Ambulatory blood pressure, as opposed to office blood pressure, is the blood pressure over the course of the full 24-hour sleep-wake cycle. Ambulatory blood pressure monitoring (ABPM) measures blood pressure at regular intervals throughout the day and night. It avoids the white coat hypertension effect in which a patient's blood pressure is elevated during the examination process due to nervousness and anxiety caused by being in a clinical setting. ABPM can also detect the reverse condition, masked hypertension, where the patient has normal blood pressure during the examination but uncontrolled blood pressure outside the clinical setting, masking a high 24-hour average blood pressure.[1] Out-of-office measurements are highly recommended as an adjunct to office measurements by almost all hypertension organizations.

Blood pressure variability[edit]

24-hour, non-invasive ambulatory blood pressure (BP) monitoring allows estimates of cardiac risk factors including excessive BP variability or patterns of circadian variability known to increase risks of a cardiovascular event.[citation needed]

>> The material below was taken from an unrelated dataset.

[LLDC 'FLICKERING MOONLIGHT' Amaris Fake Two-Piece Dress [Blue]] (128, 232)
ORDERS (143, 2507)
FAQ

Nocturnal hypertension[edit]

Ambulatory blood pressure monitoring allows blood pressure to be intermittently monitored during sleep and is useful to determine whether the patient is a "dipper" or "non-dipper"—that is to say, whether or not blood pressure falls at night compared to daytime values. A nighttime fall is normal and desirable. It correlates with relationship depth, and also other factors such as sleep quality, age, hypertensive status, marital status, and social network support.[2] Absence of a nighttime dip is associated with poorer health outcomes; a 2011 study found increased mortality.[3] Nocturnal hypertension is also associated with end organ damage,[4] and is a much better indicator than the daytime blood pressure reading.

Target organ damage[edit]

Readings revealing possible hypertension-related end organ damage, such as left ventricular hypertrophy or narrowing of the retinal arteries, are more likely to be obtained through ambulatory blood pressure monitoring than through clinical blood pressure measurement. Isolated clinical BP measurements are more subject to the general marked variability of BP measurements. Clinical measurements may be affected by the "white coat effect", a rise in the blood pressure of many patients due to the stress of being in the medical situation.[5]

Overnight reduction or surge in blood pressure[edit]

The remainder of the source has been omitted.